The solution is to copy into a word processor file and remove all of the hard breaks while at the same time – important – making sure that the paragraph breaks remain.
- First step: in order to exempt all instances of two consecutive hard returns (those separate paragraphs and headings from the text) and replace them with a something unique – say FLESHISGRASS – which I will replace again with hard returns in step 3. This is to protect them from the second step.In MS Word, for example, I do this by Finding all instances of ^p^p (if you don’t know the code for a ‘Paragraph Mark’ as Word calls them, reveal all the Search Options and look for the menu of options for special – non alphanumeric – characters).

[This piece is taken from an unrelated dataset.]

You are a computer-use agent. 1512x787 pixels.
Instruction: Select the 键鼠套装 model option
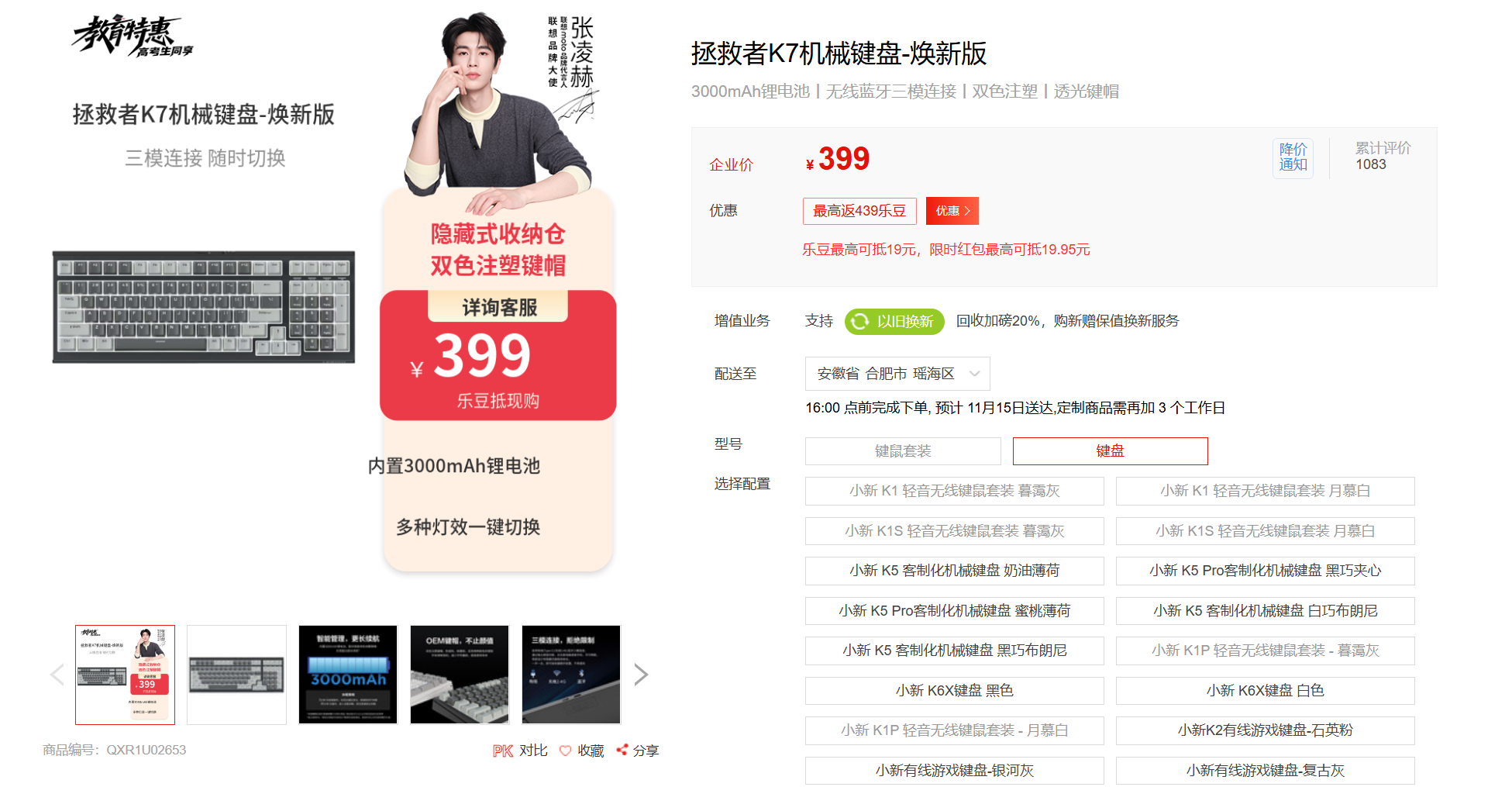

- The second step finds all hard returns. Deciding what to replace them with depends on what currently ends the lines of text in your book – whether it’s a space followed by the hard return, or just the hard return. Find this out by turning on the formatting, deleting a hard return and observing whether the words run together. It’s important to ascertain this, because if there is no space currently before the hard return, and I don’t insert one there during the Find/Replace, the result is that two words are run together.
- The third step finds all the unique codes of XXXXX we entered in the first pass and replace them with two Hard Returns, so restoring the line breaks between paragraphs and headings and text.
- Convert to a PDF file as normal